_DATA SUPPLIED_.
_ _ _ _ _ _ _
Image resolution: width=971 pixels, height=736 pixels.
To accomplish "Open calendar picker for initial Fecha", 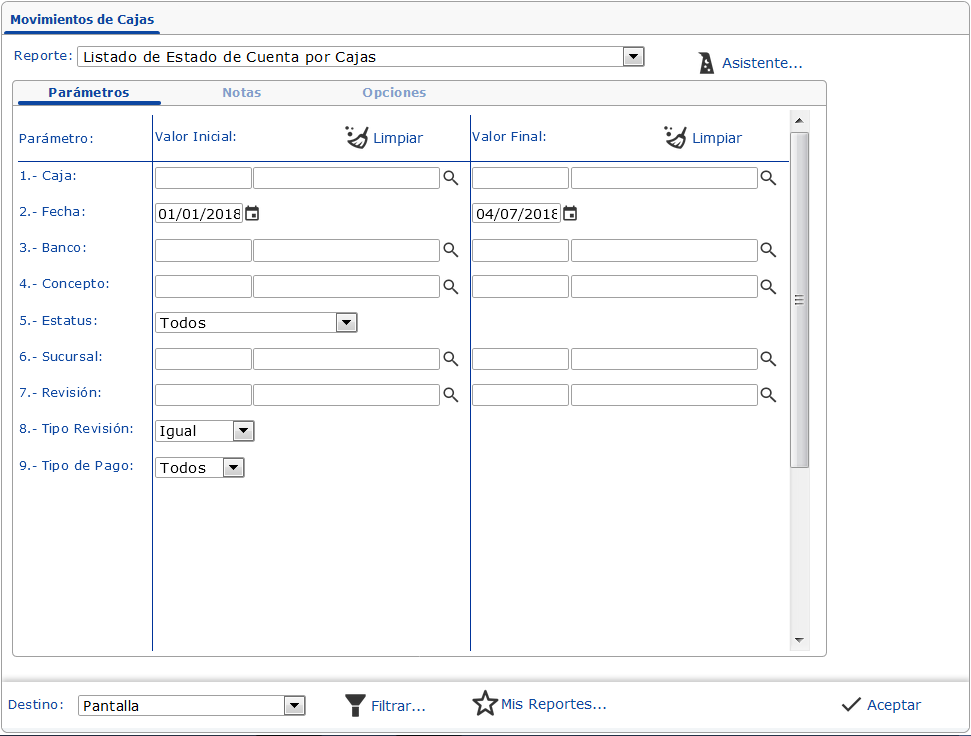I will [252, 213].
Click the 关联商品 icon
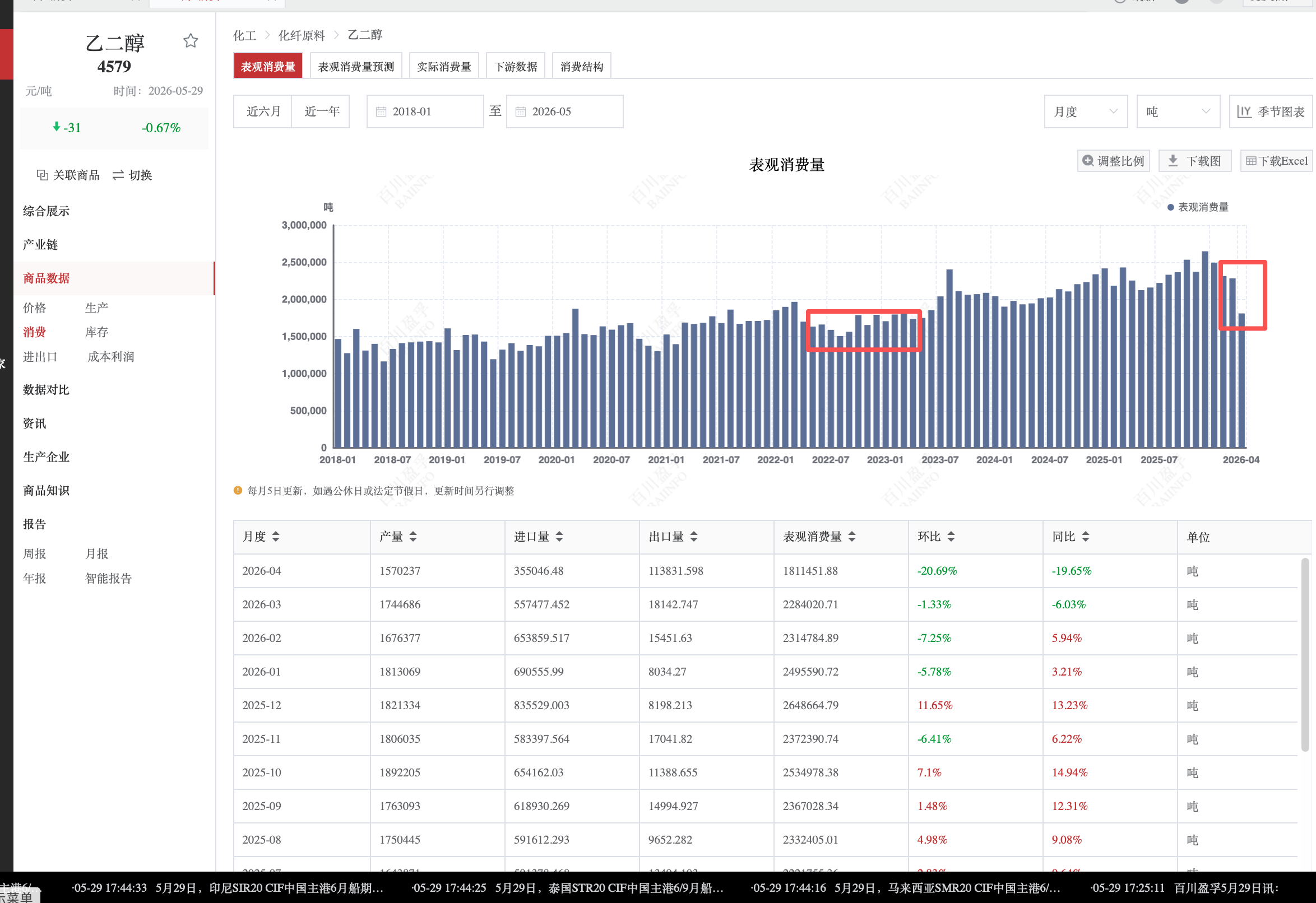The image size is (1316, 903). click(42, 175)
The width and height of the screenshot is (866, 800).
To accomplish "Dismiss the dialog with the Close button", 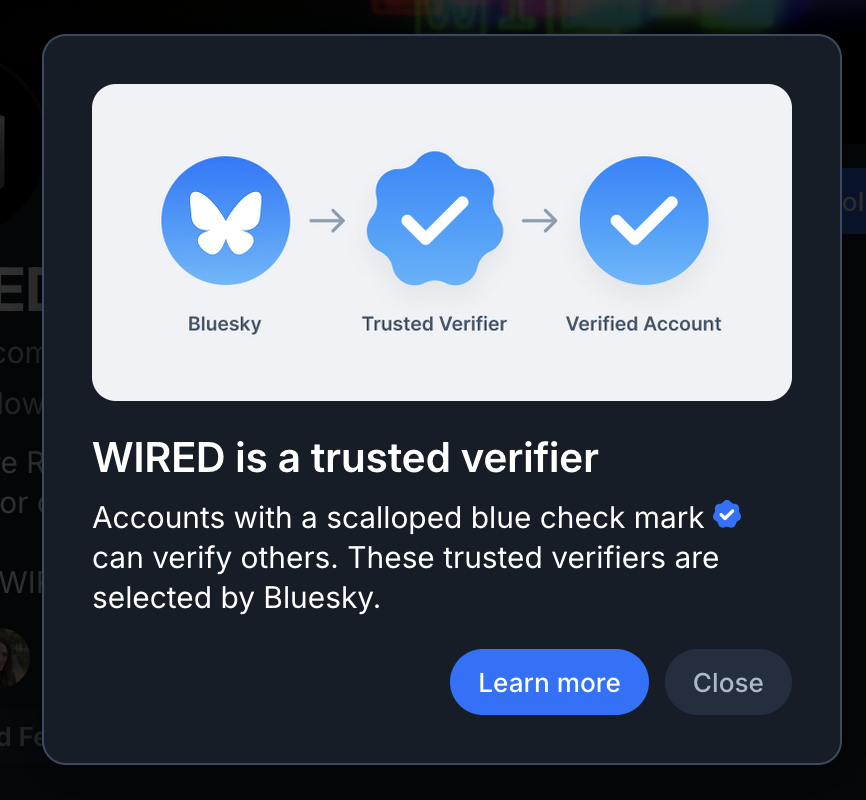I will [727, 683].
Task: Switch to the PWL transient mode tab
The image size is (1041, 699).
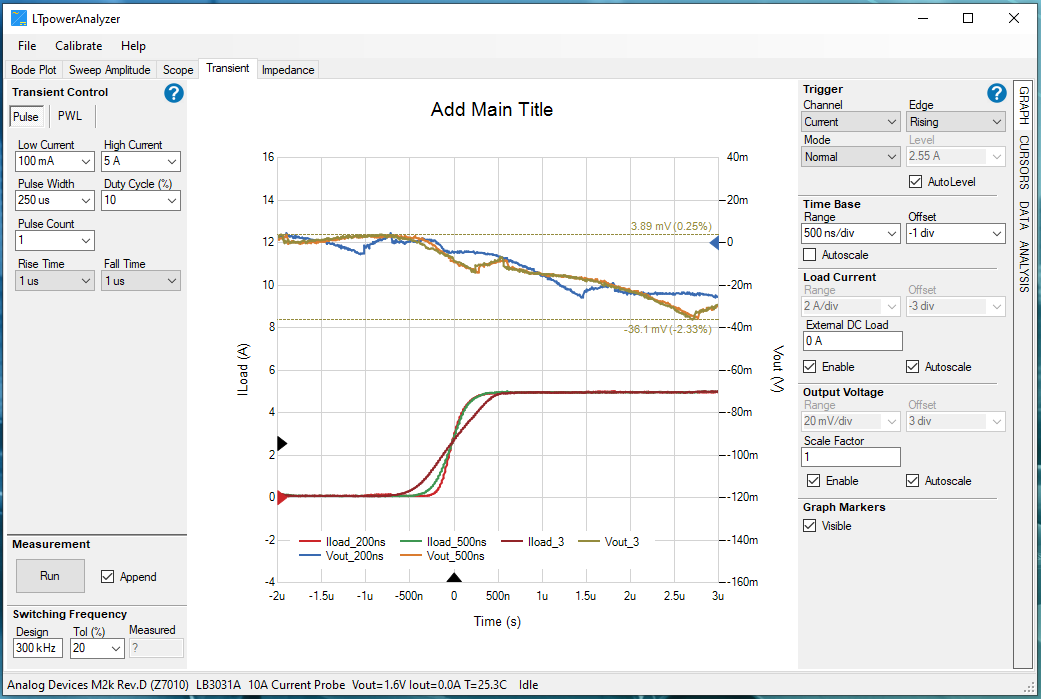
_ _ _ _ _ _ _
_ACTIVITY_. Check each line of the data for "height". Copy the lines where it turns up.

_OUTPUT OF THE EXERCISE_.
Image resolution: width=971 pixels, height=736 pixels.
The width and height of the screenshot is (866, 800).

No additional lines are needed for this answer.